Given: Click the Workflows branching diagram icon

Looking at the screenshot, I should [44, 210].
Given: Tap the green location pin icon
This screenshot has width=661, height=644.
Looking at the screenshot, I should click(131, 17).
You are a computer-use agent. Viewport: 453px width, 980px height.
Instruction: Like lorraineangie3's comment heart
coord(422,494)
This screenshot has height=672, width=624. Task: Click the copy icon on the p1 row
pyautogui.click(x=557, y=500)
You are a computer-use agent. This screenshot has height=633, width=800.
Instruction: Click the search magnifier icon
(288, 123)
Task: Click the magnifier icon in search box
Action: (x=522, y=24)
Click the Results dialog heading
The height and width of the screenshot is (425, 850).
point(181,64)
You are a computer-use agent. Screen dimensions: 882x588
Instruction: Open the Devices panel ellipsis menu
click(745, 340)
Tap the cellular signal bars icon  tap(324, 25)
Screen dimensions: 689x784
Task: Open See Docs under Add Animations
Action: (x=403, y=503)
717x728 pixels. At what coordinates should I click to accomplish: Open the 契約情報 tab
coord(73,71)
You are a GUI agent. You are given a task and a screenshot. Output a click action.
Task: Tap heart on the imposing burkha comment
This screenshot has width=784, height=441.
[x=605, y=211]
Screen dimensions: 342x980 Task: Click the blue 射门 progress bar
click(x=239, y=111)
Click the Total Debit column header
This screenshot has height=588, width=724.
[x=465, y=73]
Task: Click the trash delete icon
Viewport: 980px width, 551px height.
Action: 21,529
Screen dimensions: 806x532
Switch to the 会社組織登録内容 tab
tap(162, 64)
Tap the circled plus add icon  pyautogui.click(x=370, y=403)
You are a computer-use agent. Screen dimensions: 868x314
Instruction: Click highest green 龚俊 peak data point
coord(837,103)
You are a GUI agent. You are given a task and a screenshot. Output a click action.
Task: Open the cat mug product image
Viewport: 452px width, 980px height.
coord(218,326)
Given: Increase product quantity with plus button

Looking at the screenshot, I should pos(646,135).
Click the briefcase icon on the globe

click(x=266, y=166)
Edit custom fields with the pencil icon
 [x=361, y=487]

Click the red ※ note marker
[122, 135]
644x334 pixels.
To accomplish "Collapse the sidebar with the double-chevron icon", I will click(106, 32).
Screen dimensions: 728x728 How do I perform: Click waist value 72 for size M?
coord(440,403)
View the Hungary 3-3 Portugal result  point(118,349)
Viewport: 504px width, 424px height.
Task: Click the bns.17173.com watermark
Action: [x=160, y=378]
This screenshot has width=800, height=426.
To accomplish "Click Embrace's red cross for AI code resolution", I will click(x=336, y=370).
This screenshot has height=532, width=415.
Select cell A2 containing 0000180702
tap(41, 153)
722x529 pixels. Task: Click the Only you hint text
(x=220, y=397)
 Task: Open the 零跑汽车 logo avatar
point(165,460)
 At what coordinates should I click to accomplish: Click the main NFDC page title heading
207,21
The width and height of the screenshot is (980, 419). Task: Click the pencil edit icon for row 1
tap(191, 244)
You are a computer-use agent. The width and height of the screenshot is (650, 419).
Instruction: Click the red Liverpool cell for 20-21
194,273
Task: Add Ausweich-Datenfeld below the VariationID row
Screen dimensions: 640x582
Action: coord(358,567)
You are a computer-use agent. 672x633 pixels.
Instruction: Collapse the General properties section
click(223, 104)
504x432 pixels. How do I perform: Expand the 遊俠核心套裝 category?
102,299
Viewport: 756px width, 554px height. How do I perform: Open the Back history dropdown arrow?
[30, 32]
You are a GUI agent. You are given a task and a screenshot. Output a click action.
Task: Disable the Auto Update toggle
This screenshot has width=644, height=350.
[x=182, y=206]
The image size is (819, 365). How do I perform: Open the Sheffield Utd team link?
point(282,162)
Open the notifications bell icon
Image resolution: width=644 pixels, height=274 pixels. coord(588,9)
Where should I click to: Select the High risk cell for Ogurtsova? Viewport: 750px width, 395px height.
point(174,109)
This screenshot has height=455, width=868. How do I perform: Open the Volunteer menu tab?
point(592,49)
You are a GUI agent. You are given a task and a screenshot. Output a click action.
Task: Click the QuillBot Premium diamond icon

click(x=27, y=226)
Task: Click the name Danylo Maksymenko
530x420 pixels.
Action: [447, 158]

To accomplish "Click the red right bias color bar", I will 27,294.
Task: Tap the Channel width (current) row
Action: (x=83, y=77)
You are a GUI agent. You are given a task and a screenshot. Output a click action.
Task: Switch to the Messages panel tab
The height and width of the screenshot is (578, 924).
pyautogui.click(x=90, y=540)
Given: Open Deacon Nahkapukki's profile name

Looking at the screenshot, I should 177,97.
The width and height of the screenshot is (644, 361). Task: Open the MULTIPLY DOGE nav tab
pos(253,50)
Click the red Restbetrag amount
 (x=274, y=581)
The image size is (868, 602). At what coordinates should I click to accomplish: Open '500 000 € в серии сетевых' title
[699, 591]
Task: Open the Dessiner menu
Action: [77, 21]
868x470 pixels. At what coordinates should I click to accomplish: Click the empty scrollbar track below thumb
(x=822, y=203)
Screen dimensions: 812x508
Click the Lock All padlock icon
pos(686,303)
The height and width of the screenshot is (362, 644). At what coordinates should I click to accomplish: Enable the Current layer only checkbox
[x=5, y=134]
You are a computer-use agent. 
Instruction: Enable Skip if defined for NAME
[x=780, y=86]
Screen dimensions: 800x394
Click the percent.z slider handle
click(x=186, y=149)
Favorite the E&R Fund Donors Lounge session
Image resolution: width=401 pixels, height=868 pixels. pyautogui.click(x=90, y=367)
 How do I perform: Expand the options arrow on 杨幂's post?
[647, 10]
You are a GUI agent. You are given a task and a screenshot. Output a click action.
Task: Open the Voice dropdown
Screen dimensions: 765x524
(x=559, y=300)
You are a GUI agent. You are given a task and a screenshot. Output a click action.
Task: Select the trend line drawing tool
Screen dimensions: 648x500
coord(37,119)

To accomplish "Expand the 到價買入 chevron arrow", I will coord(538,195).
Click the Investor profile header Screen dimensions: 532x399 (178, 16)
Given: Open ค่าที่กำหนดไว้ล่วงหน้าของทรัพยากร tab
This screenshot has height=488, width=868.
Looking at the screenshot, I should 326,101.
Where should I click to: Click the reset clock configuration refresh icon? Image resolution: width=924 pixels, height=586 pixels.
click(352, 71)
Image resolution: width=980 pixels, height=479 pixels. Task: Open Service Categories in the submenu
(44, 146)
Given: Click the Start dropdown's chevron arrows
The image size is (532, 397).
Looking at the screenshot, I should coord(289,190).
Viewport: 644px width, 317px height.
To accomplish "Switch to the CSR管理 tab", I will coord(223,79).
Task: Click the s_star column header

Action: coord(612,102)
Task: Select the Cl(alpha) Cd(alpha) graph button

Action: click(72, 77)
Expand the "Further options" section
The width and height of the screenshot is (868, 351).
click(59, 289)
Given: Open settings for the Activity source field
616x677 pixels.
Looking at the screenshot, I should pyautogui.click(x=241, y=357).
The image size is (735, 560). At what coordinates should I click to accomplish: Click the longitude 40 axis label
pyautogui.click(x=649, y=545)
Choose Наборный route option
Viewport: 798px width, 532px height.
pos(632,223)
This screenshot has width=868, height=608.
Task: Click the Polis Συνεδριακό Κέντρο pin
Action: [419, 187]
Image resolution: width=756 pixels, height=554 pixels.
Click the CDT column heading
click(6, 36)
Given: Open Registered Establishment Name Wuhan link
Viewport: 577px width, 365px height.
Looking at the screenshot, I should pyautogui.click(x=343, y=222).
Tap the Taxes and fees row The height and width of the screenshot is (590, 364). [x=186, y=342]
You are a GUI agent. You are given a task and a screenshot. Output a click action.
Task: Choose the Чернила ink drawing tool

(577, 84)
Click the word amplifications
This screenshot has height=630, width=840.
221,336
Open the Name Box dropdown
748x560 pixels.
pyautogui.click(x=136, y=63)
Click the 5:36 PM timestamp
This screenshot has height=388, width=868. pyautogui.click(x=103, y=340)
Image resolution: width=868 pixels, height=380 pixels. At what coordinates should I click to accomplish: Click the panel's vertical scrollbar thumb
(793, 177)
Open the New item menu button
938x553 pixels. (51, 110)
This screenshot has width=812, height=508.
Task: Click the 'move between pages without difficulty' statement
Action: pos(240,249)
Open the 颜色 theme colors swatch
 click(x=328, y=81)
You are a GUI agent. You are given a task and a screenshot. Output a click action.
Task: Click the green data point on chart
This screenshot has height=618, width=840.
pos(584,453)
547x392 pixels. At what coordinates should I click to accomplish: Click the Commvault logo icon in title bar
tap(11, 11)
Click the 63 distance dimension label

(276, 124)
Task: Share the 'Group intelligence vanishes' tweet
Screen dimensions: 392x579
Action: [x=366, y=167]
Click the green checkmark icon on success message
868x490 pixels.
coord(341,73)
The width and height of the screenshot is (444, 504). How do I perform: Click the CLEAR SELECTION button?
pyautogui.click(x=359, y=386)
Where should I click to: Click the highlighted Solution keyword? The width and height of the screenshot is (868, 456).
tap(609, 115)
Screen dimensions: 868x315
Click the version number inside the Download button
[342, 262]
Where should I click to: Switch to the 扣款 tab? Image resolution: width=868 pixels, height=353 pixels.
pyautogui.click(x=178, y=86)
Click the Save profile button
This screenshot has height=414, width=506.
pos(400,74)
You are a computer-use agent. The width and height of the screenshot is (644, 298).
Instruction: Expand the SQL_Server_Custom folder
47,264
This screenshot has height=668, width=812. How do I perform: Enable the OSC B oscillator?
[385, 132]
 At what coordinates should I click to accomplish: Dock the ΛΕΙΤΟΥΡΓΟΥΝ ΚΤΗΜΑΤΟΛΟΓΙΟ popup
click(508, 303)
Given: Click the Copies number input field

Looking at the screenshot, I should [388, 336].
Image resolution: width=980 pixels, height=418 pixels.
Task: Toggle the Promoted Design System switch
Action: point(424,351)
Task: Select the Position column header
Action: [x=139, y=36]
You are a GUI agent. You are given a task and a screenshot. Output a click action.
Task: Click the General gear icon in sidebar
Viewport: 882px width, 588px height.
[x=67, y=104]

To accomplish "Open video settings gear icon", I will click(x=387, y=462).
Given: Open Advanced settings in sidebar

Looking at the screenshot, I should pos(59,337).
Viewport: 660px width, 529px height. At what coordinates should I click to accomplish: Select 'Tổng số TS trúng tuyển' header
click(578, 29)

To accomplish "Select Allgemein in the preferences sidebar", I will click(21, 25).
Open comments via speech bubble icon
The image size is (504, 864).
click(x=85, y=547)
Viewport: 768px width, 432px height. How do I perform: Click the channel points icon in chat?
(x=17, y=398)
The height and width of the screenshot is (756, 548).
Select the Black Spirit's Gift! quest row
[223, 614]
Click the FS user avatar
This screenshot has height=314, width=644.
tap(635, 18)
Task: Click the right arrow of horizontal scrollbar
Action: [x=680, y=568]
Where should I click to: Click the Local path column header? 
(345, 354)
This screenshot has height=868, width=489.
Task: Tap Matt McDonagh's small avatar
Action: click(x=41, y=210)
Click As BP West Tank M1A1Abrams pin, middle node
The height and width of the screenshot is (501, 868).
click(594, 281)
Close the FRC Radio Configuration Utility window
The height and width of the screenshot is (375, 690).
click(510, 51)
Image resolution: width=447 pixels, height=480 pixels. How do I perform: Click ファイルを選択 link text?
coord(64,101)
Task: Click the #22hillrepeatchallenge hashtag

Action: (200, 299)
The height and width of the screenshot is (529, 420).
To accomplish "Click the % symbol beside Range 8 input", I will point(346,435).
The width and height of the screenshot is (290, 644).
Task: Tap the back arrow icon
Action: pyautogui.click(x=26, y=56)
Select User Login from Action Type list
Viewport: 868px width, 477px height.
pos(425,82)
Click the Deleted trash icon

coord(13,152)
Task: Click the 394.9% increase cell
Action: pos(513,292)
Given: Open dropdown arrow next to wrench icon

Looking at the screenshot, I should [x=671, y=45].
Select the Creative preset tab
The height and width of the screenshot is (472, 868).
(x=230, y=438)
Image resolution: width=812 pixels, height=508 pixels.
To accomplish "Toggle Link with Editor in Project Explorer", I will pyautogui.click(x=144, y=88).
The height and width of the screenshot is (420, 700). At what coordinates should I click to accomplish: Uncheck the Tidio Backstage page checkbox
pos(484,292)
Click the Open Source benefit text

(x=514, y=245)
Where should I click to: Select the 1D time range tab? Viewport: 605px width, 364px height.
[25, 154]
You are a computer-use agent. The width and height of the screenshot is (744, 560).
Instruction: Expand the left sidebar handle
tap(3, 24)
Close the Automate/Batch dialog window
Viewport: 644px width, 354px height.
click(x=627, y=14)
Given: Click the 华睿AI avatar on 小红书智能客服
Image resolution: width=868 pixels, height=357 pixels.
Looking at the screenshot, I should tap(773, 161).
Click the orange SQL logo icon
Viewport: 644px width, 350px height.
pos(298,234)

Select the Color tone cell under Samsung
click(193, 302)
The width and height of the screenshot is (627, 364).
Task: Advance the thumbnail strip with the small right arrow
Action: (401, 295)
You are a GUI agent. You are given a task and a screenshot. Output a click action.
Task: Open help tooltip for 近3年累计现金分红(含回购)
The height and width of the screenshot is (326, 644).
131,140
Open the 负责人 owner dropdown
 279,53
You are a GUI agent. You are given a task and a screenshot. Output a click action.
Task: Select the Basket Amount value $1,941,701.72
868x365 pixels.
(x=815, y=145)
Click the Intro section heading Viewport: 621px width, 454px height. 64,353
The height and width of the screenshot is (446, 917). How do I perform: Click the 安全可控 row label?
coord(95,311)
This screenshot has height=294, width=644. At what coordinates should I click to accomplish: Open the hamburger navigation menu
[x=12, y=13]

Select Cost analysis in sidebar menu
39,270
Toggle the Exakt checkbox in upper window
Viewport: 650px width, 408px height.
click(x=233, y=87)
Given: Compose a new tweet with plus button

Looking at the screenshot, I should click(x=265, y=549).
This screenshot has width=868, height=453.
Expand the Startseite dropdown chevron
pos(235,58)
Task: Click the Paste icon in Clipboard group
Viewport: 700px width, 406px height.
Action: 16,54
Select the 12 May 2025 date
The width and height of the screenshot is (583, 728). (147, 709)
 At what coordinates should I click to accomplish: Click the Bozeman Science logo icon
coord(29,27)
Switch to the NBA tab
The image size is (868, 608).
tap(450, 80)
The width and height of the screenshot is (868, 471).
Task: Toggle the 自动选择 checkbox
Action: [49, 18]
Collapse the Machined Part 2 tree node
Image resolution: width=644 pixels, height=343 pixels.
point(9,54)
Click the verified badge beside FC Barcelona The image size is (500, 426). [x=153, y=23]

----

What is needed:
Every line above that includes the word "node" should be listed.

Output below:
Click As BP West Tank M1A1Abrams pin, middle node
Collapse the Machined Part 2 tree node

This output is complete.